Petikan Teks |

KUTA - Tragedi Bom Bali, 12 Oktober 2002,
dikenang masyarakat dunia termasuk para wisatawan asing yang
menyempatkan diri berdoa dan tabur bunga di Ground Zero, Jalan Legian
Kuta, pagi tadi.
Dua korban Bom JW Marrriot dan keluarga korban Bom Bali lainnya turut hadir dalam peringatan yang berlangsung sederhana itu.
Sekira
pukul 09.30 Wita, wisatawan asing dan berbagai kalangan masyarakat
mulai memadati sekitar monumen peringatan Bom Bali di Ground Zero.
Secara
individu dan berkelompok para turis tampak datang memandangi nama-nama
202 korban tewas saat dalam peristiwa Bom Bali I. Wisatawan asal
Australia terbanyak menjadi korban. Doa bersama dipimpin mantan relawan
Bom Bali, H Bambang Priyanto.
”Kami bukan bermaksud membuka
kembali luka lama, namun semua yang berkumpul di sini memanjatkan doa
untuk para korban dan keluarga yang ditinggalkan agar tetap semangat
meneruskan hidup,” ujar Bambang di Kuta, Rabu (12/10/2011).
Acara
peringatan dilaksanakan secara sederhana dan semua masyarakat
dipersilakan untuk mengekspresikan apa yang mereka inginkan lewat doa
dan tabur bunga.

Baris Data |
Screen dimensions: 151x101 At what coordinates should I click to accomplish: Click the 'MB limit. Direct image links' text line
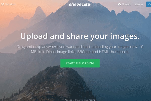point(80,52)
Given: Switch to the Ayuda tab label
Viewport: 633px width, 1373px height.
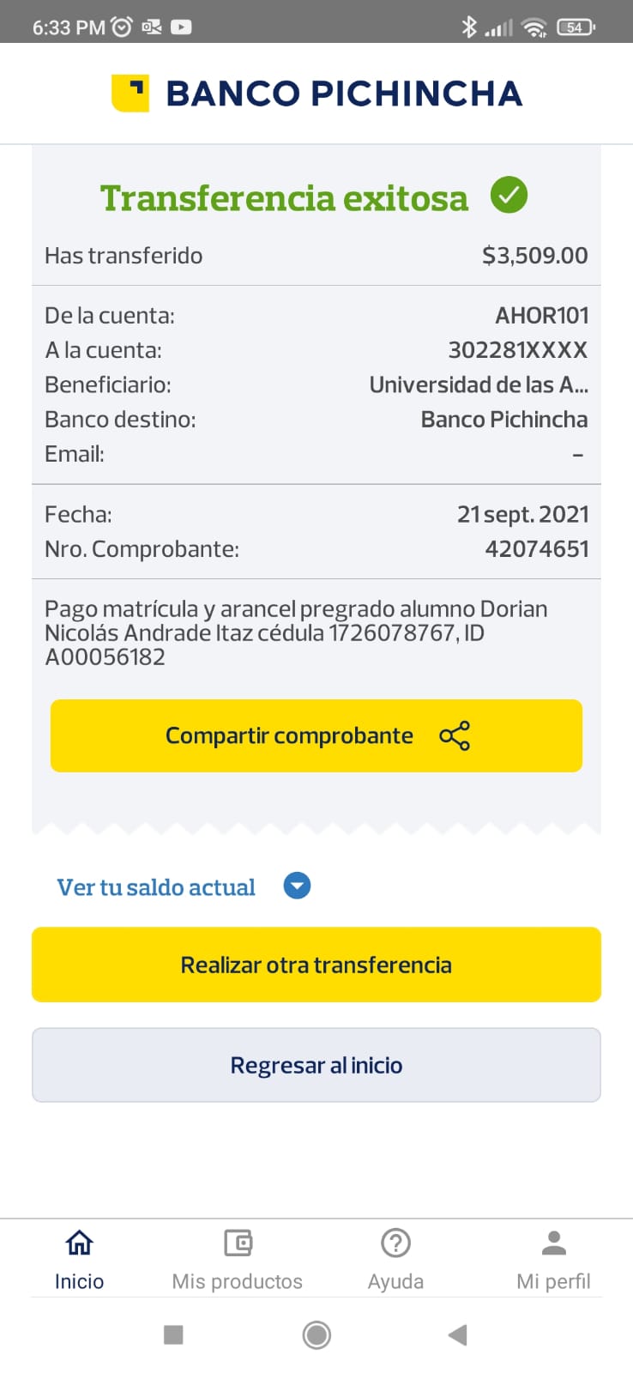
* * *
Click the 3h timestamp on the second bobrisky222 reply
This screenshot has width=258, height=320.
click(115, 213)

Daftar Tugas |
1. Ringkaslah petikan teks tentang peringatan Bom Bali dalam dua kalimat.
2. Tentukan apakah setiap pernyataan berikut sesuai dengan petikan teks tentang peringatan Bom Bali, lalu jawab ya atau tidak disertai kutipan kata-kata penentu dari teks. (a) Sekitar pukul 09.30 Wita, orang-orang mulai memadati sekitar monumen peringatan. (b) Korban terbanyak dalam peristiwa Bom Bali I berasal dari Indonesia. (c) Acara peringatan berlangsung secara meriah.

Jawaban Berurutan |
1. Pada Rabu, 12 Oktober 2011, masyarakat dunia, termasuk wisatawan asing, mengenang Tragedi Bom Bali 12 Oktober 2002 dengan berdoa dan menabur bunga di Ground Zero, Jalan Legian, Kuta. Peringatan sederhana itu turut dihadiri keluarga korban Bom Bali, dan doa bersamanya dipimpin oleh mantan relawan Bom Bali, H Bambang Priyanto.

2.
(a) Ya: "Sekira pukul 09.30 Wita, wisatawan asing dan berbagai kalangan masyarakat mulai memadati sekitar monumen peringatan Bom Bali di Ground Zero."
(b) Tidak: "Wisatawan asal Australia terbanyak menjadi korban."
(c) Tidak: "Acara peringatan dilaksanakan secara sederhana"